What is expected:
Working line by line, output the entries below exactly as they appear.

Data for this task:

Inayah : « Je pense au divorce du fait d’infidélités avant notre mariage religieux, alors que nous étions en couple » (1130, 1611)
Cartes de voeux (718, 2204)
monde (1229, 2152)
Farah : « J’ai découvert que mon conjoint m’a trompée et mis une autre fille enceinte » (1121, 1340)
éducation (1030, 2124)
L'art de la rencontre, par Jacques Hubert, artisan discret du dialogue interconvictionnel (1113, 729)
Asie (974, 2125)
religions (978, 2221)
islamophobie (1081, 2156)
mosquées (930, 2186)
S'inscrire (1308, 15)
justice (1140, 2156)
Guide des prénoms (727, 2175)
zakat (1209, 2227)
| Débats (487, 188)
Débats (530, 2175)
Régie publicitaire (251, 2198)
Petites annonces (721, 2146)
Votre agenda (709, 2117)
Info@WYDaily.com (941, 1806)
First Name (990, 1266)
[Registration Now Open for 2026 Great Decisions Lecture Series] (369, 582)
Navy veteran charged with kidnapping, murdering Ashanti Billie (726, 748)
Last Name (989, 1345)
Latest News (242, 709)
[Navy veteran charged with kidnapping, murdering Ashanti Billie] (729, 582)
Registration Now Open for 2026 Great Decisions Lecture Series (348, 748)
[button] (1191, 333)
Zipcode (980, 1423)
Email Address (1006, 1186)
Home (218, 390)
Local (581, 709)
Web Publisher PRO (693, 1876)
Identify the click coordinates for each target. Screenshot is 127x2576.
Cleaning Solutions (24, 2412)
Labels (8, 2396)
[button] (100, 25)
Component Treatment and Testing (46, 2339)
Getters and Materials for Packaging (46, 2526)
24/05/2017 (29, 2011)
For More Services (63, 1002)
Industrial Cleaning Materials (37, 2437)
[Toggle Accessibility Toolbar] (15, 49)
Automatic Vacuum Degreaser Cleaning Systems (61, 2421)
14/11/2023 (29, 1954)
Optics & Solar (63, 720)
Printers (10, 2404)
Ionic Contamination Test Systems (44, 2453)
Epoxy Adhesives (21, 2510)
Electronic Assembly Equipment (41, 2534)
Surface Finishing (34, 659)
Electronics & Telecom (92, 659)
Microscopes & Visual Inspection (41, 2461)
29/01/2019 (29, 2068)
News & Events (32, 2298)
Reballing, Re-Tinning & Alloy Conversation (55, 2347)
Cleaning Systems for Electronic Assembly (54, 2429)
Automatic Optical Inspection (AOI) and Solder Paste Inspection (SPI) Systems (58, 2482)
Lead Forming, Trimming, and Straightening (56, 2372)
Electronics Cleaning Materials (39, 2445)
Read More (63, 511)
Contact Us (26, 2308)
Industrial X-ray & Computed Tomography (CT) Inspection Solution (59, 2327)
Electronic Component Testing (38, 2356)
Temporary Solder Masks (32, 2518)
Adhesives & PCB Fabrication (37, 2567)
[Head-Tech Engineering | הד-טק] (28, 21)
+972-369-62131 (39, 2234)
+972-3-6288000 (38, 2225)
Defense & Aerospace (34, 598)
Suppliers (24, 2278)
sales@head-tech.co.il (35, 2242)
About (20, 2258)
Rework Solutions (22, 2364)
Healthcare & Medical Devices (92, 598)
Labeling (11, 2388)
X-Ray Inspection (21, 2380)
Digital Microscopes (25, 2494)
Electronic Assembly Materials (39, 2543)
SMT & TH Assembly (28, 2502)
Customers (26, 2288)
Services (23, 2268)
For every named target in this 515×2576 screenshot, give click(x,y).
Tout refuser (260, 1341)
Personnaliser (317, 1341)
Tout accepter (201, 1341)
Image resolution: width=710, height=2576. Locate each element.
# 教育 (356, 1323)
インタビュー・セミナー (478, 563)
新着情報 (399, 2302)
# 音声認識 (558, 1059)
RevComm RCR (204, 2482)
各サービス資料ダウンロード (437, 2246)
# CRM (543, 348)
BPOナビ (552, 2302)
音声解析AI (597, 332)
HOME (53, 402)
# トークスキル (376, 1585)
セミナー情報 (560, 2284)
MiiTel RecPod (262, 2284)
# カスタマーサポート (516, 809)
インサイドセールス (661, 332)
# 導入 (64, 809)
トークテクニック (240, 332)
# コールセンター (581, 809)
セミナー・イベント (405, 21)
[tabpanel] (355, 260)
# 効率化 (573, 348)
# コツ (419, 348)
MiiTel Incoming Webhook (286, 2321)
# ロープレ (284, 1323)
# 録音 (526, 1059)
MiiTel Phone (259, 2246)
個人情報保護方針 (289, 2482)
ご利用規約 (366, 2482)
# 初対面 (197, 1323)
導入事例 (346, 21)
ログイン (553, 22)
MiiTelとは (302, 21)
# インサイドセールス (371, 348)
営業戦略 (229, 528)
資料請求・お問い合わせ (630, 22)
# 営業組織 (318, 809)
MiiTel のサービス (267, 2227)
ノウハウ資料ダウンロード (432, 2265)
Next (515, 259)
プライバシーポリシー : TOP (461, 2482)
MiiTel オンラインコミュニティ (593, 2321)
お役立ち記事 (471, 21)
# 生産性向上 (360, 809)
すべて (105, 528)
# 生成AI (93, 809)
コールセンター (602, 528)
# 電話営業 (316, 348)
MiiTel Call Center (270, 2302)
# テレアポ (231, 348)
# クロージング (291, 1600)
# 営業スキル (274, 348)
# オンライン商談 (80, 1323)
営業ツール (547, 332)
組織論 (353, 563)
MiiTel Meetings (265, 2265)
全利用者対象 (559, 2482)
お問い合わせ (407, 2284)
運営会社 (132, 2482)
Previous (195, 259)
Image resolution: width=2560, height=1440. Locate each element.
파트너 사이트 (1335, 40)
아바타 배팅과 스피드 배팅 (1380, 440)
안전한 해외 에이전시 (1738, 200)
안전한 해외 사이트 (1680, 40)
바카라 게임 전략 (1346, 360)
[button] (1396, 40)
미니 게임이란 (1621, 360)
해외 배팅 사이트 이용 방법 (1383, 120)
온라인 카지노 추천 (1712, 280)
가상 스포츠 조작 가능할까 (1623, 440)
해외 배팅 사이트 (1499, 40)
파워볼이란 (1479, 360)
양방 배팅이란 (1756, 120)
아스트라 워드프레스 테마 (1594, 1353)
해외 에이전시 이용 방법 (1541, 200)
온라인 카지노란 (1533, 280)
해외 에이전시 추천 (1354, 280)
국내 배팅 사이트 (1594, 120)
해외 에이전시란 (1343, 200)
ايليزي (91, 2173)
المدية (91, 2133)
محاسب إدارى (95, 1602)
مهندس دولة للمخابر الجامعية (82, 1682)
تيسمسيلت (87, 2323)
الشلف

Response below:
Inayah : « Je pense au divorce du fait d’infidélités avant notre mariage religieux, alors que nous étions en couple » (1130, 1611)
Cartes de voeux (718, 2204)
monde (1229, 2152)
Farah : « J’ai découvert que mon conjoint m’a trompée et mis une autre fille enceinte » (1121, 1340)
éducation (1030, 2124)
L'art de la rencontre, par Jacques Hubert, artisan discret du dialogue interconvictionnel (1113, 729)
Asie (974, 2125)
religions (978, 2221)
islamophobie (1081, 2156)
mosquées (930, 2186)
S'inscrire (1308, 15)
justice (1140, 2156)
Guide des prénoms (727, 2175)
zakat (1209, 2227)
| Débats (487, 188)
Débats (530, 2175)
Régie publicitaire (251, 2198)
Petites annonces (721, 2146)
Votre agenda (709, 2117)
Info@WYDaily.com (941, 1806)
First Name (990, 1266)
[Registration Now Open for 2026 Great Decisions Lecture Series] (369, 582)
Navy veteran charged with kidnapping, murdering Ashanti Billie (726, 748)
Last Name (989, 1345)
Latest News (242, 709)
[Navy veteran charged with kidnapping, murdering Ashanti Billie] (729, 582)
Registration Now Open for 2026 Great Decisions Lecture Series (348, 748)
[button] (1191, 333)
Zipcode (980, 1423)
Email Address (1006, 1186)
Home (218, 390)
Local (581, 709)
Web Publisher PRO (693, 1876)
Identify the click coordinates for each target. Screenshot is 127x2576.
Cleaning Solutions (24, 2412)
Labels (8, 2396)
[button] (100, 25)
Component Treatment and Testing (46, 2339)
Getters and Materials for Packaging (46, 2526)
24/05/2017 (29, 2011)
For More Services (63, 1002)
Industrial Cleaning Materials (37, 2437)
[Toggle Accessibility Toolbar] (15, 49)
Automatic Vacuum Degreaser Cleaning Systems (61, 2421)
14/11/2023 (29, 1954)
Optics & Solar (63, 720)
Printers (10, 2404)
Ionic Contamination Test Systems (44, 2453)
Epoxy Adhesives (21, 2510)
Electronic Assembly Equipment (41, 2534)
Surface Finishing (34, 659)
Electronics & Telecom (92, 659)
Microscopes & Visual Inspection (41, 2461)
29/01/2019 (29, 2068)
News & Events (32, 2298)
Reballing, Re-Tinning & Alloy Conversation (55, 2347)
Cleaning Systems for Electronic Assembly (54, 2429)
Automatic Optical Inspection (AOI) and Solder Paste Inspection (SPI) Systems (58, 2482)
Lead Forming, Trimming, and Straightening (56, 2372)
Electronics Cleaning Materials (39, 2445)
Read More (63, 511)
Contact Us (26, 2308)
Industrial X-ray & Computed Tomography (CT) Inspection Solution (59, 2327)
Electronic Component Testing (38, 2356)
Temporary Solder Masks (32, 2518)
Adhesives & PCB Fabrication (37, 2567)
[Head-Tech Engineering | הד-טק] (28, 21)
+972-369-62131 (39, 2234)
+972-3-6288000 (38, 2225)
Defense & Aerospace (34, 598)
Suppliers (24, 2278)
sales@head-tech.co.il (35, 2242)
About (20, 2258)
Rework Solutions (22, 2364)
Healthcare & Medical Devices (92, 598)
Labeling (11, 2388)
X-Ray Inspection (21, 2380)
Digital Microscopes (25, 2494)
Electronic Assembly Materials (39, 2543)
SMT & TH Assembly (28, 2502)
Customers (26, 2288)
Services (23, 2268)
For every named target in this 515×2576 screenshot, give click(x,y).
Tout refuser (260, 1341)
Personnaliser (317, 1341)
Tout accepter (201, 1341)
Image resolution: width=710, height=2576. Locate each element.
# 教育 (356, 1323)
インタビュー・セミナー (478, 563)
新着情報 (399, 2302)
# 音声認識 (558, 1059)
RevComm RCR (204, 2482)
各サービス資料ダウンロード (437, 2246)
# CRM (543, 348)
BPOナビ (552, 2302)
音声解析AI (597, 332)
HOME (53, 402)
# トークスキル (376, 1585)
セミナー情報 (560, 2284)
MiiTel RecPod (262, 2284)
# カスタマーサポート (516, 809)
インサイドセールス (661, 332)
# 導入 (64, 809)
トークテクニック (240, 332)
# コールセンター (581, 809)
セミナー・イベント (405, 21)
[tabpanel] (355, 260)
# 効率化 (573, 348)
# コツ (419, 348)
MiiTel Incoming Webhook (286, 2321)
# ロープレ (284, 1323)
# 録音 (526, 1059)
MiiTel Phone (259, 2246)
個人情報保護方針 (289, 2482)
ご利用規約 (366, 2482)
# 初対面 (197, 1323)
導入事例 (346, 21)
ログイン (553, 22)
MiiTelとは (302, 21)
# インサイドセールス (371, 348)
営業戦略 (229, 528)
資料請求・お問い合わせ (630, 22)
# 営業組織 (318, 809)
MiiTel のサービス (267, 2227)
ノウハウ資料ダウンロード (432, 2265)
Next (515, 259)
プライバシーポリシー : TOP (461, 2482)
MiiTel オンラインコミュニティ (593, 2321)
お役立ち記事 (471, 21)
# 生産性向上 (360, 809)
すべて (105, 528)
# 生成AI (93, 809)
コールセンター (602, 528)
# 電話営業 (316, 348)
MiiTel Call Center (270, 2302)
# テレアポ (231, 348)
# クロージング (291, 1600)
# 営業スキル (274, 348)
# オンライン商談 (80, 1323)
営業ツール (547, 332)
組織論 (353, 563)
MiiTel Meetings (265, 2265)
全利用者対象 (559, 2482)
お問い合わせ (407, 2284)
運営会社 (132, 2482)
Previous (195, 259)
Image resolution: width=2560, height=1440. Locate each element.
파트너 사이트 (1335, 40)
아바타 배팅과 스피드 배팅 (1380, 440)
안전한 해외 에이전시 (1738, 200)
안전한 해외 사이트 (1680, 40)
바카라 게임 전략 (1346, 360)
[button] (1396, 40)
미니 게임이란 (1621, 360)
해외 배팅 사이트 이용 방법 (1383, 120)
온라인 카지노 추천 (1712, 280)
가상 스포츠 조작 가능할까 (1623, 440)
해외 배팅 사이트 (1499, 40)
파워볼이란 (1479, 360)
양방 배팅이란 (1756, 120)
아스트라 워드프레스 테마 (1594, 1353)
해외 에이전시 이용 방법 (1541, 200)
온라인 카지노란 (1533, 280)
해외 에이전시 추천 (1354, 280)
국내 배팅 사이트 (1594, 120)
해외 에이전시란 (1343, 200)
ايليزي (91, 2173)
المدية (91, 2133)
محاسب إدارى (95, 1602)
مهندس دولة للمخابر الجامعية (82, 1682)
تيسمسيلت (87, 2323)
الشلف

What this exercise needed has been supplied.